I think we - and our respective pets - may be quite alike because I go through phases where I fully engage with all the social media for example, and others where I daren't so much as look at Twitter for fear of being sucked into its vortex all day long!
That desk is messy? My house is in that state and it's fine by me :-)
I hope I don't look like our pets! We have two, African dwarf frogs.
Now never mind the mess as you'll be in it for the next few months :-)
Hi lovethescents,
LOL re your dwarf frogs - I didn't see that one coming as a pet people might resemble!
And you are so right about learning to embrace mess...you should see the rest of the house now. I have laid waste to most rooms in my packing frenzy. : - )
And to cap it all, I have a rush work project on after months of unemployment - so my desk has reached previously unknown levels of disorder!
My step-mom definitely looks like her sheltie - it's really kind of cute! I'm in search of a pet and I'll be interested to see if I end up looking like it ... or if it ends up looking like me! And I'd say at this point, it's a good thing you don't resemble Charlie Bonkers! ;-)
Good luck with the move!
Hi Mrs Scents,
You could always choose a pet who already looks a bit like you - give yourself a headstart, say? : - )
A mother who looks like her Sheltie does sound rather cute!
And resembling Charlie Bonkers unduly is probably not a great thing - not least because she sleeps most of the time, hehe!
You can always organize the disorder later. As for the rubbish, you know exactly what to do with that ;-i
Hi lovethescents,
You are absolutely right of course. With this work project on at the moment there simply aren't enough hours in the day and something has to give!
Hope you're settling into your new digs, V. Your wine seems like a good omen, and a good way to celebrate your new home.

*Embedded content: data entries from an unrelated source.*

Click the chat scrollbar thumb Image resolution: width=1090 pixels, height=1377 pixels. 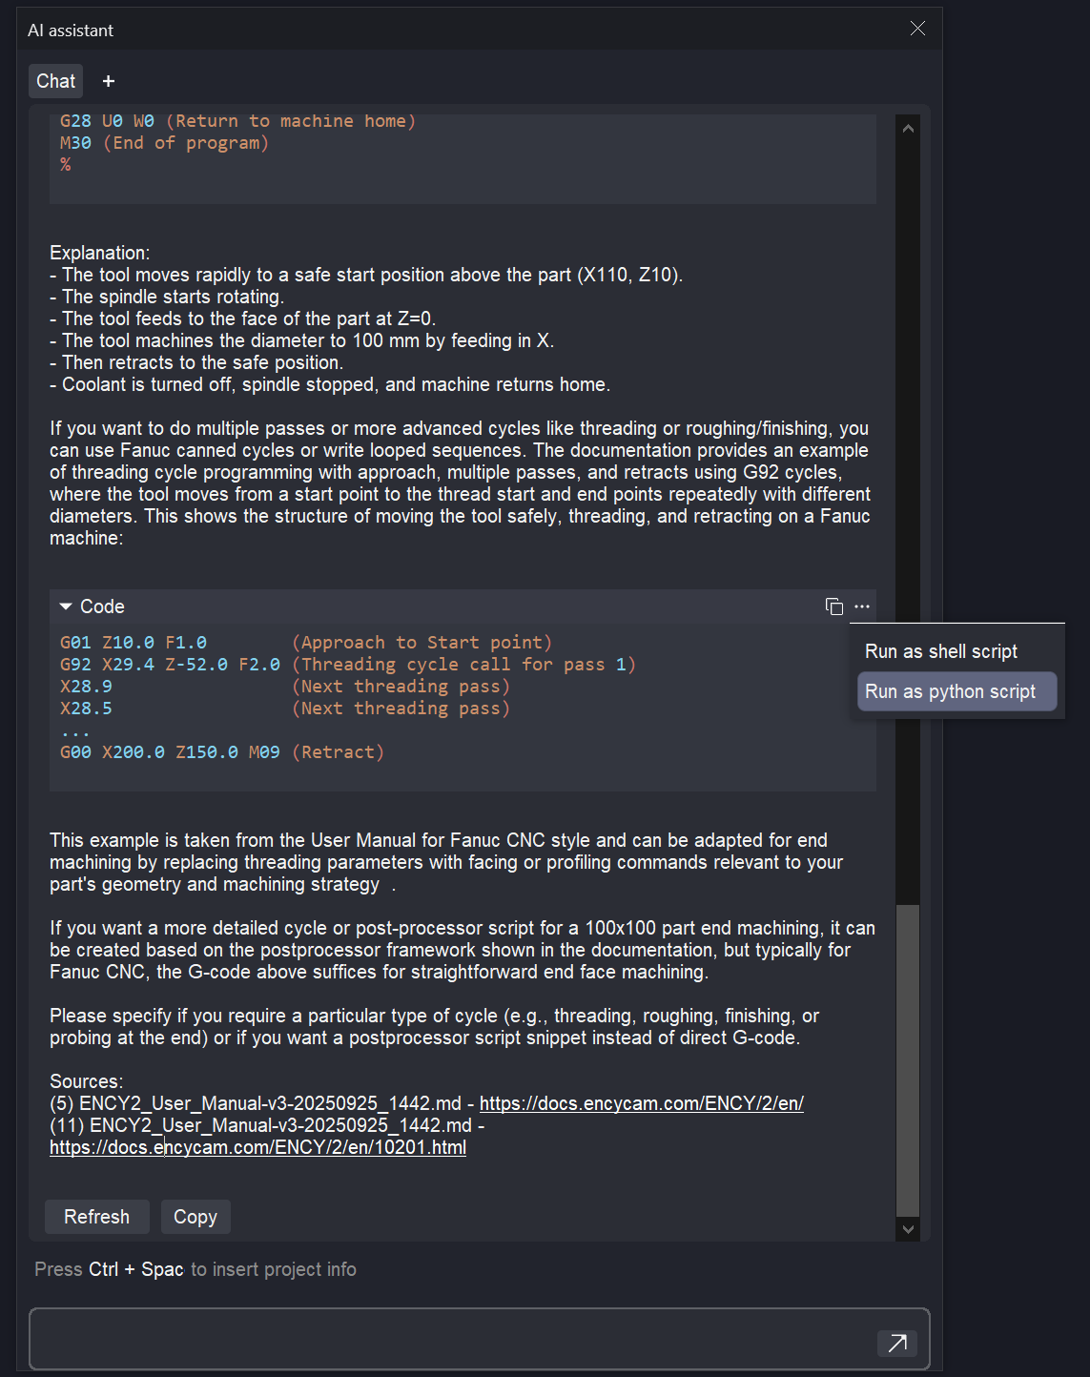click(908, 1058)
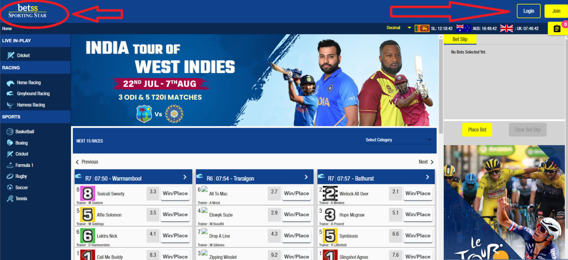Expand the R7 07:50 Warrnambool race

tap(133, 178)
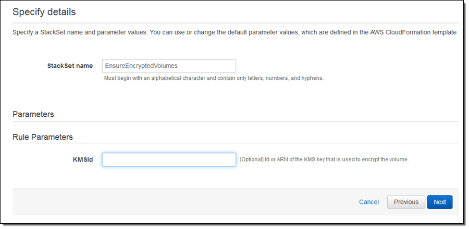Select the "Rule Parameters" subsection heading
The width and height of the screenshot is (469, 229).
tap(42, 137)

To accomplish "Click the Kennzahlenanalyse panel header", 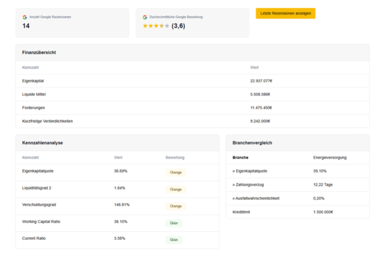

As for looking like my pet, I wish I could be so lucky! I have a beautiful mixed siamese seal point/persian cat named Cleo with big blue eyes. She's exotic and graceful, and I'm completely pedestrian :D
Don't stress about your desk, in terms what others think. Now, if it makes you nuts to see it, then by all means, tidy it. I was stressed about work, and came home and immediately reached for the vacuum and then dusted my apartment. When the going gets tough, this tough lady cleans. It makes me feel better about my environs, and it's one thing I can control in crazy times.

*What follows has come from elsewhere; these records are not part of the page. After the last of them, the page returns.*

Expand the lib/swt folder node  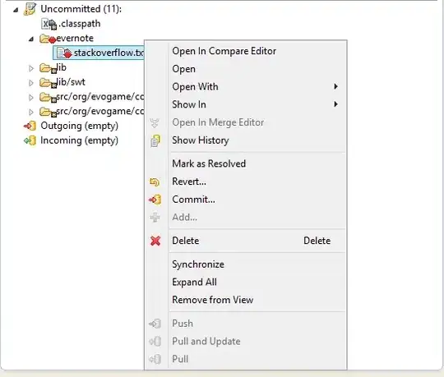[x=31, y=83]
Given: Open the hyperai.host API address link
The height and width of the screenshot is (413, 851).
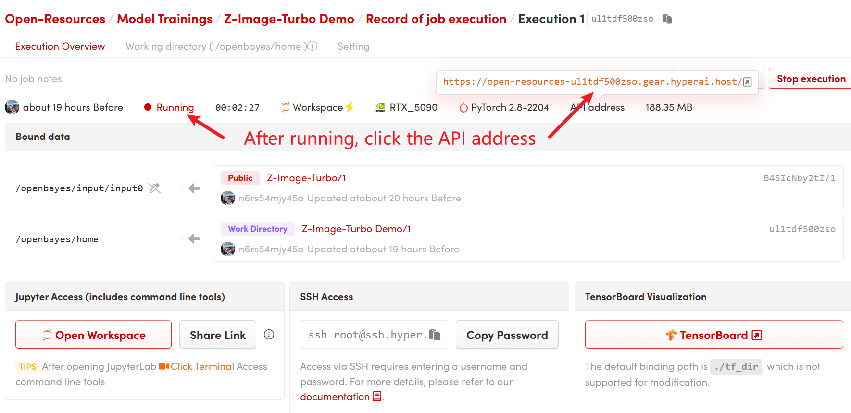Looking at the screenshot, I should pyautogui.click(x=591, y=82).
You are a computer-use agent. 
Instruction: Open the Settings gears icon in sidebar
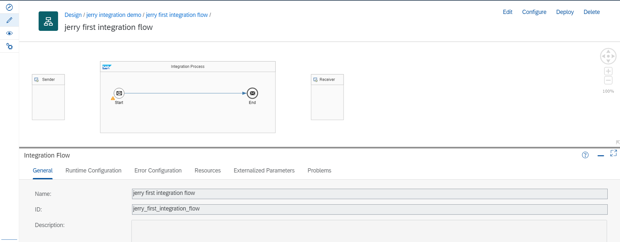click(x=9, y=46)
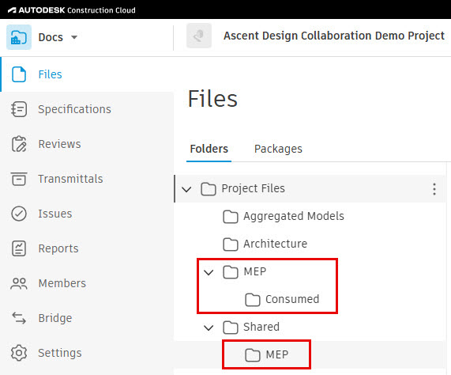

When things settle, I look forward to hearing more about your perfumed adventures, or SOTD/SOTE. . .I've been curious about Nuda, but it's not widely available over this way. I'll keep a look out, you make it sound wonderful. Juniper Sling is fun, biting, refreshing, and would work well in the crazy heat here. Enjoy your new FBs!

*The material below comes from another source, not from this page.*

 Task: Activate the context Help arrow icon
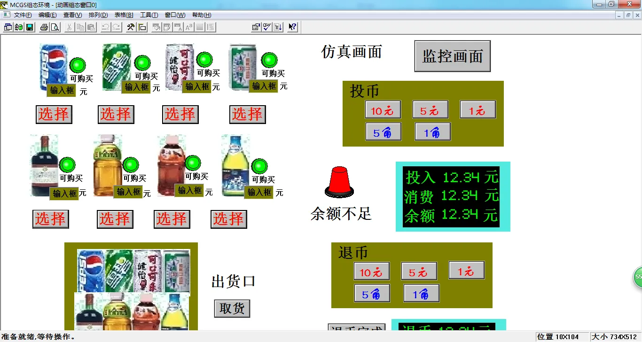[x=292, y=27]
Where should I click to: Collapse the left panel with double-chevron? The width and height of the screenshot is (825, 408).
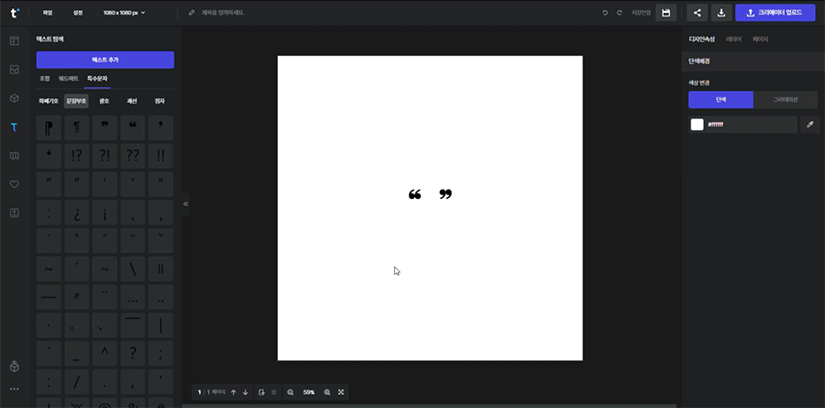point(186,204)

My new craze has been orange and orange blossom. Tonight, I'm sampling Tauer's Orange Star. Interestingly bright orange, then soapy, then the Tauer incense base. I dabbed my sample and it is HUGE. I cannot imagine this sprayed, it might do some serious harm, but then I'm an underapplyer in general. Ok, blabbed enough. Just know that I wondered how you were faring. . .and wish you well!
--HemlockSillage
Hi HemlockSillage,
Thanks for your lovely newsy comment, which - together with this morning's somewhat surreal experience in a furniture store - prompted me to pop my head above water long enough to write a quick blog post!
As I mention there, I should have moved by now, but things were delayed till next week, and it is in fact a sudden work assignment that has kept me off the blogosphere radar in the last fortnight or so.
Your cat Cleo sounds very beautiful and I am sure you aren't as mismatched as you claim!
I have done serious amounts of cupboard emptying in recent weeks, and have found it therapeutic, yes. I shall carry on packing up my office in a bit. It is never endless, but this is a relatively large house, and I have been a home owner - and thing accumulator! - for over 25 years.
If you would like me to send you a sample of Nuda once I am settled, I would be happy to oblige - just PM me on flittersniffer at gmail dot com.
I did not get on with Orange Star sadly - it is everything you describe, and I found the soapy aspect particularly challenging!